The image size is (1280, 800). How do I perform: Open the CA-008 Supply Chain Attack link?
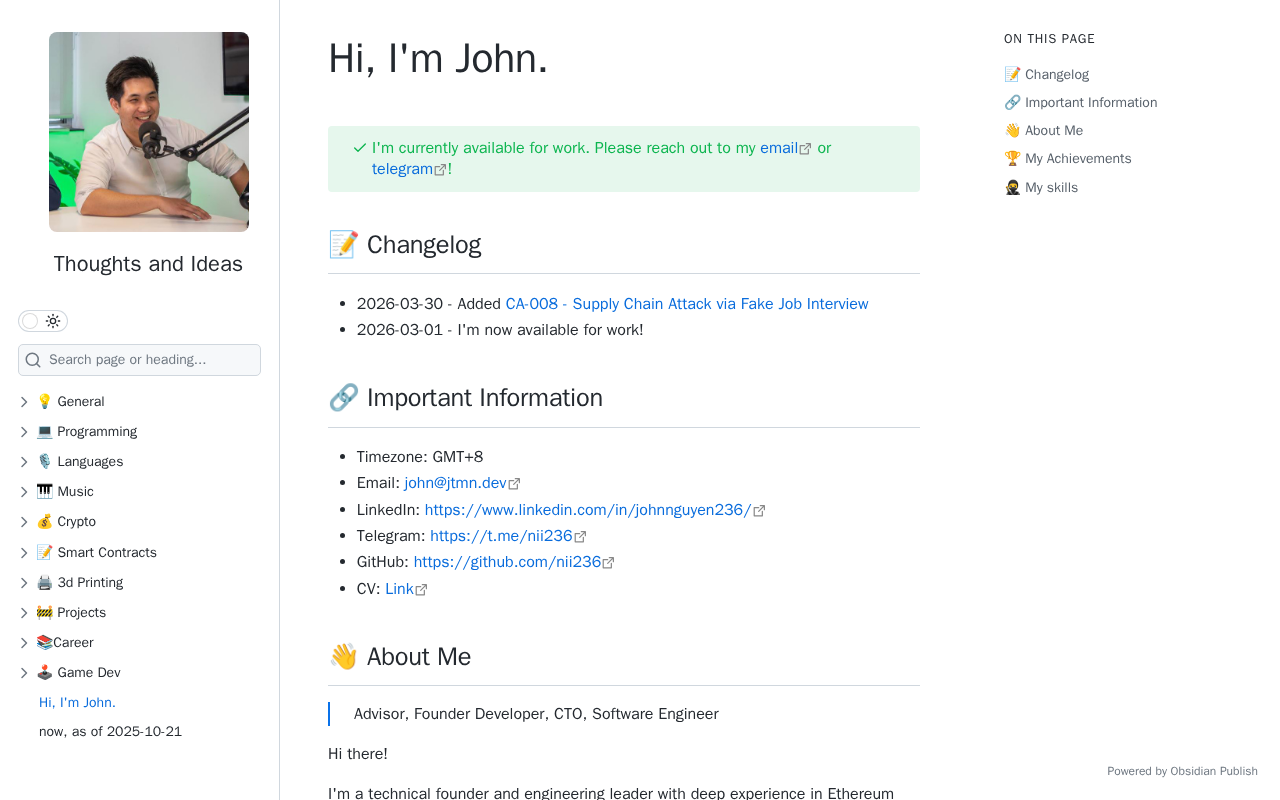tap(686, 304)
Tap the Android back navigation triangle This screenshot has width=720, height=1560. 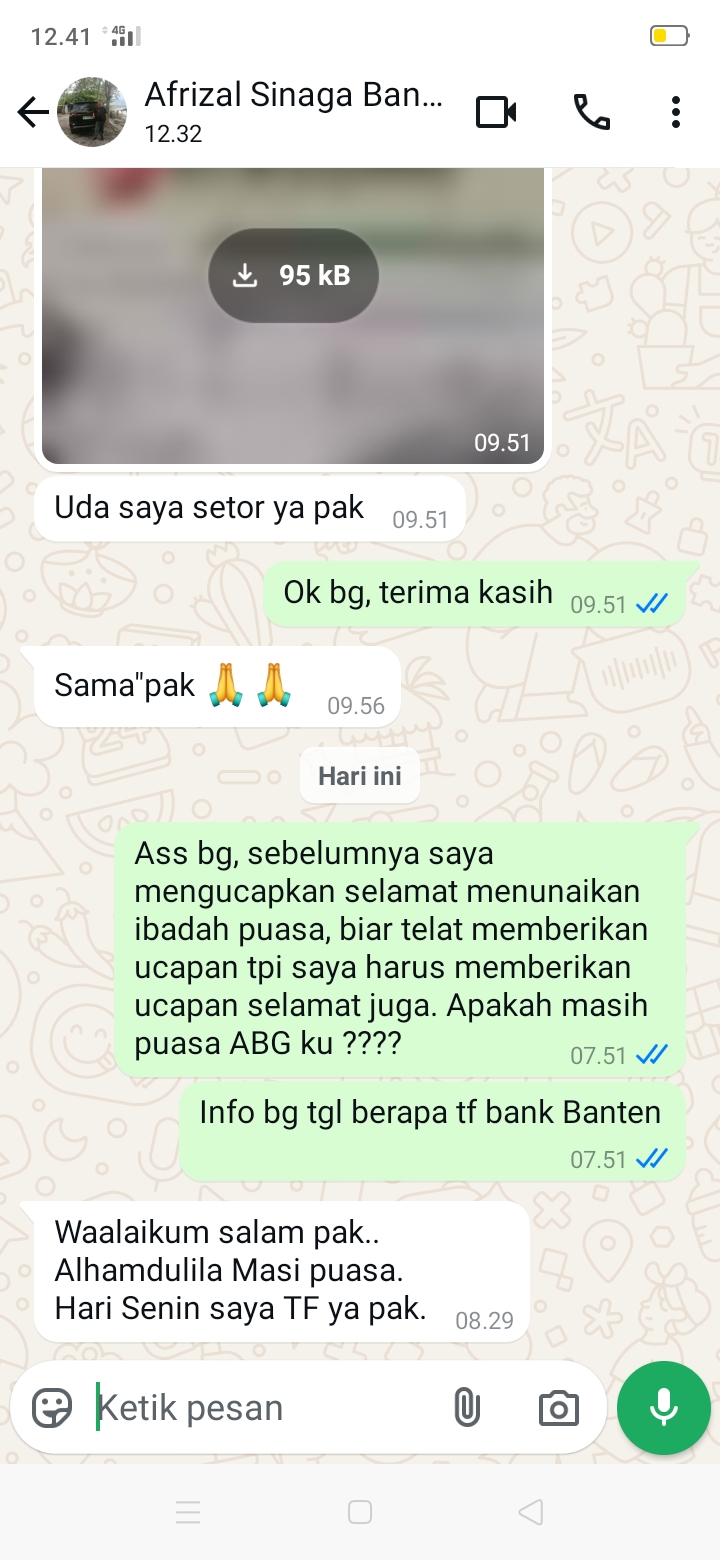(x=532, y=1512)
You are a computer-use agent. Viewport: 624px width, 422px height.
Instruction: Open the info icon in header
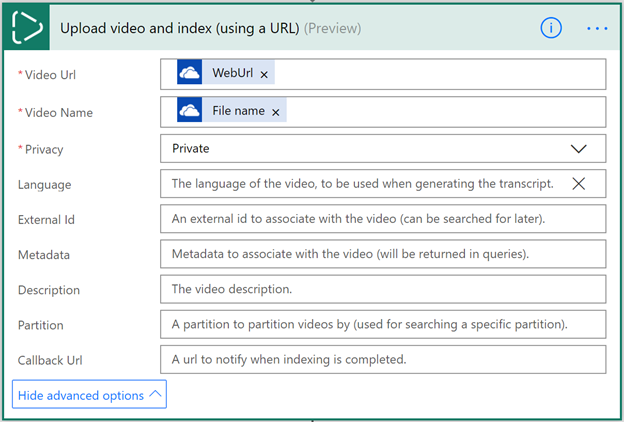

◆ ◆ ◆ ◆

*WORK INSTRUCTION*.
Reproduce the lines from the line with "You are a computer-use" through the last line of the entries exactly, including both ends and excluding pictures.

*TASK RESULT*.
You are a computer-use agent. Viewport: 624px width, 422px height.
Instruction: Open the info icon in header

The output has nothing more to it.